The worsening differences between the two promoters of IndiGo, Rahul Bhatia and Rakesh Gangwal, have reportedly begun affecting its day-to-day operations and threatening its market leadership.
The promoters have made serious allegations against each other, forcing the Securities and Exchange Board of India (Sebi) to intervene, according to a Business Standard report. The two promoters and their families control about 75 per cent stake in the country's largest budget airline by market share, revenue and fleet size.
The company's internal problems have hit its share value with the scrip shedding almost 16 per cent in three days. The share was trading at 1,389 by noon on the National Stock Exchange (NSE), down 11 per cent from the previous day's closing, having slipped 17 per cent in the morning session.
The 50-share benchmark Nifty was trading 0.44 per cent down while the Bombay Stock Exchange (BSE) index Senex was down 0.4 per cent. IndiGo's main rival in the budget carrier segment, SpiceJet, gained nearly 2 per cent on NSE, trading at about Rs 119.
Gangwal, who holds 36.68 per cent of Indigo's shares, has sought permission to hold an extraordinary general (EGM) meeting, alleging that the company has participated in objectionable related-party transactions (RPTs) and has not complied with corporate governance standards, the report says. He said that Bhatia-owned InterGlobe Enterprises (IGE), which has greater control over the company, has misused its powers to enter into RPTs with IndiGo.
Bhatia has denied the allegations, saying that the Companies Act gave powers to the board of the company to decide its functioning. In a 23-page letter to Sebi chairman Ajay Tyagi, with a copy to Prime Minister Narendra Modi, Gangwal wrote that besides questionable RPTs, key governance norms were not being adhered to and this would lead to "unfortunate outcomes" unless corrected.
Corporate governance regulations prescribed by Sebi as well as those of the company's code of conduct for directors and the senior management have been violated, according to the allegations.
"We are big believers in the long-term potential of IndiGo and its business and operational model. However, we also firmly believe that IndiGo can realise its true potential and be a world-class company only if it has a world-class business and operational model as well as world-class governance standards," said Gangwal.

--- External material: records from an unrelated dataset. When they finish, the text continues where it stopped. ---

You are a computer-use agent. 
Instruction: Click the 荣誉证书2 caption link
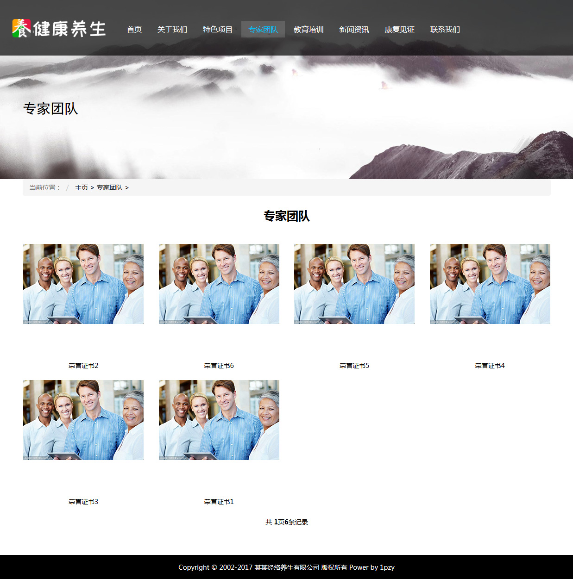83,366
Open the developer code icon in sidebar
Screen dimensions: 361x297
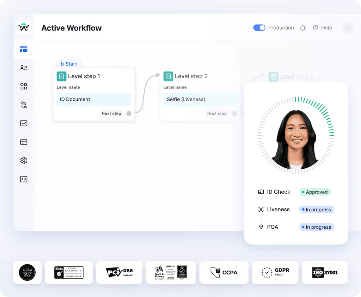click(24, 179)
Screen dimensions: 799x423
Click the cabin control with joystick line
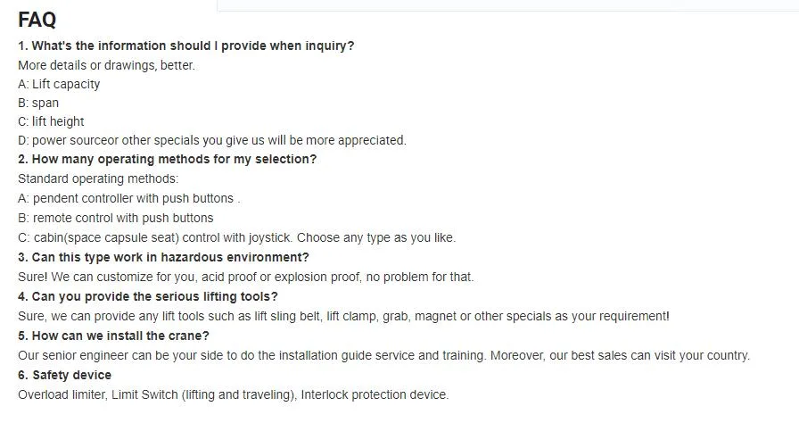[x=236, y=237]
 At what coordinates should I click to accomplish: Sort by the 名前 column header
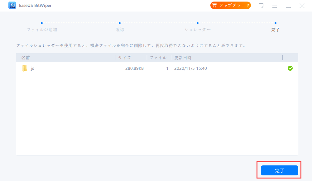coord(26,58)
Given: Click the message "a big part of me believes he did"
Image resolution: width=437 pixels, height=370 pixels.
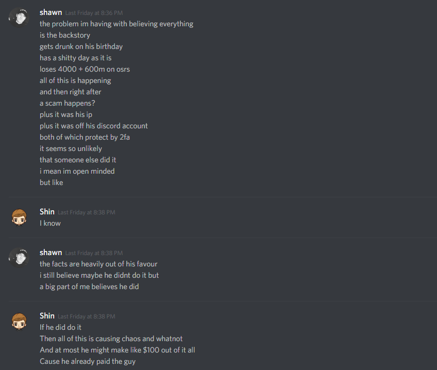Looking at the screenshot, I should [x=89, y=287].
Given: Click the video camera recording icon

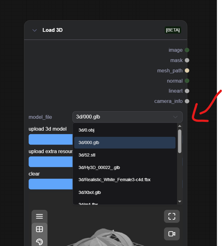Looking at the screenshot, I should tap(172, 234).
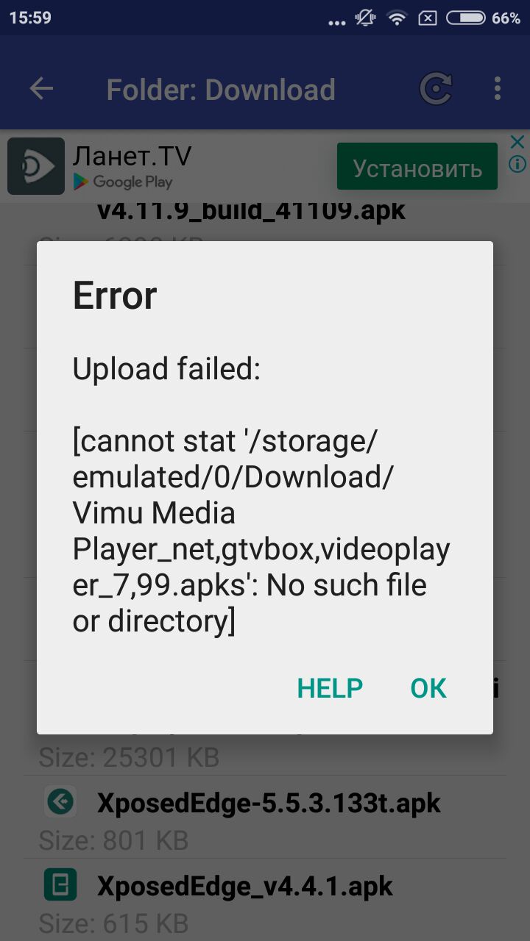Screen dimensions: 530x941
Task: Tap the Wi-Fi status bar icon
Action: 398,18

The allegedly tainted RPTs relate to deals that IndiGo has entered into for the hotel accommodation of its crew, simulators for crew training, and the office space the airline uses. "It is startling to hear that such transactions between the company and IGE Group are administrative issues and not an airline issue … We sincerely hope that the CEO, who was nominated by the IGE Group but not classified as a 'nominee CEO of the IGE Group', is not in some way conflicted on this issue," Gangwal said.
Bhatia has said in a letter to Sebi that the allegations were nothing but an attempt by Gangwal to dilute the IGE Group's control. "Related-party transactions issues have an underlying context. And, that is, the real motivation and intent of the RG (Rakesh Gangwal) Group," said Bhatia.

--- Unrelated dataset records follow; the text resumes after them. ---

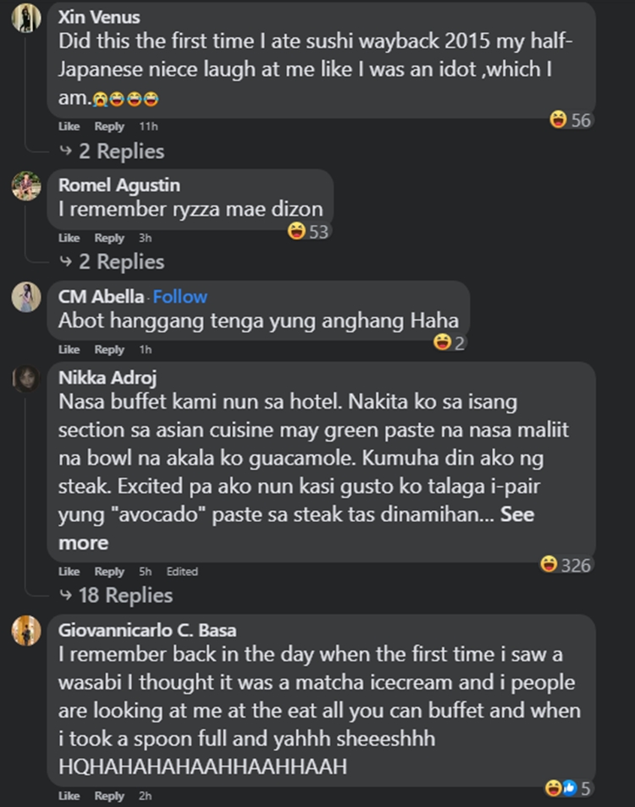Like CM Abella's comment

click(x=69, y=349)
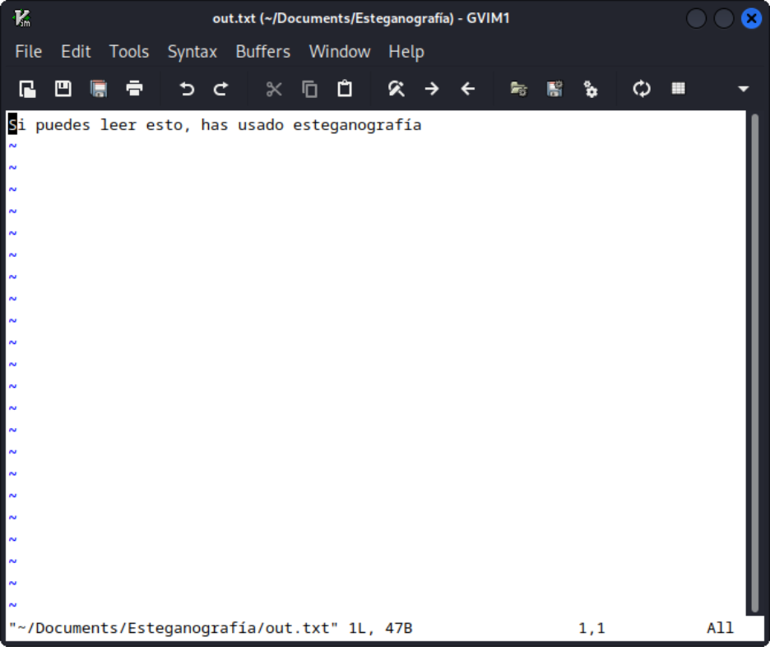Expand the toolbar overflow arrow

[x=744, y=89]
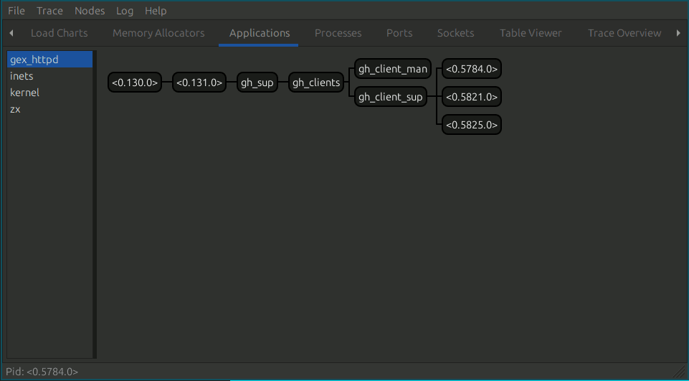This screenshot has width=689, height=381.
Task: Select the kernel application in the list
Action: (x=24, y=93)
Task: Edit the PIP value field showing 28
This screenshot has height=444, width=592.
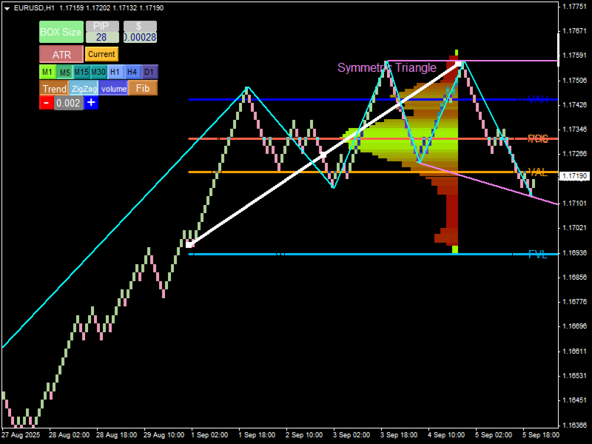Action: (102, 37)
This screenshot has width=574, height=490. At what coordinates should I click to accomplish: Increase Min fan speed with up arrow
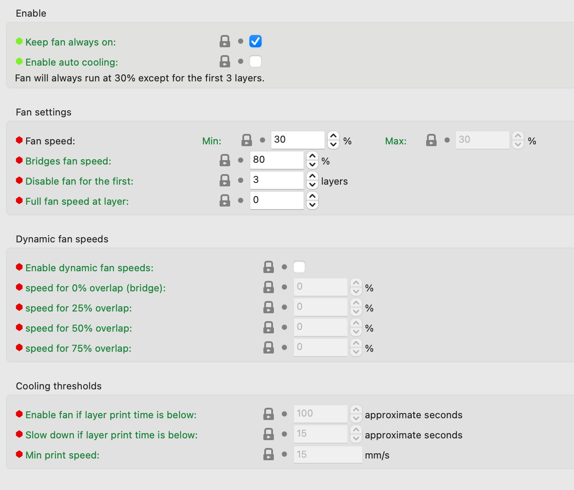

"It has now more clearly emerged that the real agenda of the RG Group is to dilute and diminish the controlling rights of the IGE Group and to relieve itself from its obligations under the Shareholders' Agreement (SHA) and the Articles of Association (AoA) which ensure implementation and enforcement of the IGE Group's controlling rights," he added.
Industry observers are worried that internal fighting could take IndiGo, which began operations in 2006, down the same painful path that Jet Airways, founded by Naresh Goyal in 1993, went after it ran into operational problems following a cash crunch. Jet Airways flew last on April 17 and is now undergoing insolvency proceedings.